Vier Tage, vier Titel: Auch am letzten Wettkampftag der Deutschen Kurzbahnmeisterschaften 2022 in Wuppertal schaffte es Nele Schulze (SG Neukölln Berlin) wieder nach ganz oben aufs Podest. Gleich im ersten Wettkampf des Tages über 100m Lagen sicherte sie sich in 1:00,24 Minuten Gold. Silber ging an Lisa Höpink (Sport-Union Neckarsulm/1:00,72), Bronze an Julia Titze (SG Stadtwerke München/1:01,49). Bei den Männern ging der Titel auf dieser Distanz an Ramon Klenz (Sport-Union Neckarsulm/53,27), der bereits am Samstag Gold über die doppelte so lange Strecke erreichte.

Auch über 200m Brust wollte Schulze (2:25,18) anschließend nach einem weiteren Gold greifen, aber Bente Fischer (Sport-Union Neckarsulm) war schneller und schwamm in 2:23,69 Minuten zum Titel. So musste sich Schulze den Triumph als erfolgreichste Titelhamsterin in der Schwimmoper mit ihrer Vereinskollegin Angelina Köhler (SG Neukölln Berlin) teilen, die ihren Titel über 100m Schmetterling in 57,49 Sekunden verteidigte. Köhler fährt so nun sicher mit einem guten Gefühl zu den Kurzbahn-Weltmeisterschaften nach Melbourne (AUS/13. - 18. Dezember).

Für ein Ausrufezeichen sorgte heute erneut die 13-jährige Alina Baievych (TB 1888 Erlangen), die ihren erst am Morgen aufgestellten Altersklassenrekord (Jahrgang 2009) über 100m Schmetterling  im Finale am Nachmittag noch mal auf 1:00,86 verbesserte. Bei den Männern machte Südafrikas Olympiasieger Chad le Clos (SG Frankfurt) den Schmetterlings-Hattrick bei dieser DKM komplett. In 49,68 Sekunden schwamm er auch über 100 Meter zum Siegl. Inklusive der Goldmedaille über 50m Freistil ist es sein insgesamt viertes Einzelgold bei dieser DKM.
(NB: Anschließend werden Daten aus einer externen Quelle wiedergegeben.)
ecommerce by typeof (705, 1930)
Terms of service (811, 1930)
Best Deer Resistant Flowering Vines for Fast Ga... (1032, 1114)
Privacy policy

Souverän zu seinem zweiten Titel bei dieser DKM schwamm am Sonntag auch Marco Koch (SG Frankfurt) auf seiner Paradestrecke 200m Brust. Die Zeit von 2:06,90 Minuten kann sich sehen lassen, auch der 32-jährige Ex-Weltmeister steckt schließlich mitten in der WM-Vorbereitung. 

Mit neuer persönlicher Bestzeit von 3:42,70 schwamm Silas Beth (SG Bad Schwartau) im Finale über 400m Freistil zu Gold und sorgte so für die Überraschung des Tages. Der 19-Jährige ging das Rennen beherzt an und führte die kompletten 400 Meter vor dem EM-Dritten und Olympiavierten Henning Mühlleitner (3:44,63) und dessen Teamkollegen Ahmed Mahmoud (3:46,20/beide Sport-Union Neckarsulm), die sich Silber und Bronze sicherten. Bei den Frauen zeigte Leonie Kullmann (SG Neukölln Berlin), dass sich das Höhentrainingslager in diesem Monat ausgezahlt hat und schlug in 4:06,46 vor Maya Werner (SV Nikar Heidelberg/4:07,96) und Julia Barth (TB 1888 Erlangen/4:08,20) an. 

Den Abschluss dieser DKM machten am Sonntag dann die Rückensprinter*innen. Bei den Frauen setzte sich die für die SG Frankfurt startende Österreicherin Caroline Pilhatsch in 26,59 Sekunden vor der deutschen Olympiateilnehmerin Laura Riedemann (SV Halle/Saale/ 27,35) durch und darf sich jetzt deutsche Kurzbahnmeisterin nennen. Marek Ulrich (SSG Leipzig) schwamm in 23,71 Sekunden auf derselben Distanz zu seinem zweiten Titel, gefolgt von Ramon Klenz (24,35), der sich mit dieser Silbermedaille sein sechstes Edelmetall bei diesen Titelkämpfen sicherte, und Cornelius Jahn (Ahrensburger TSV/24,37) auf Platz drei.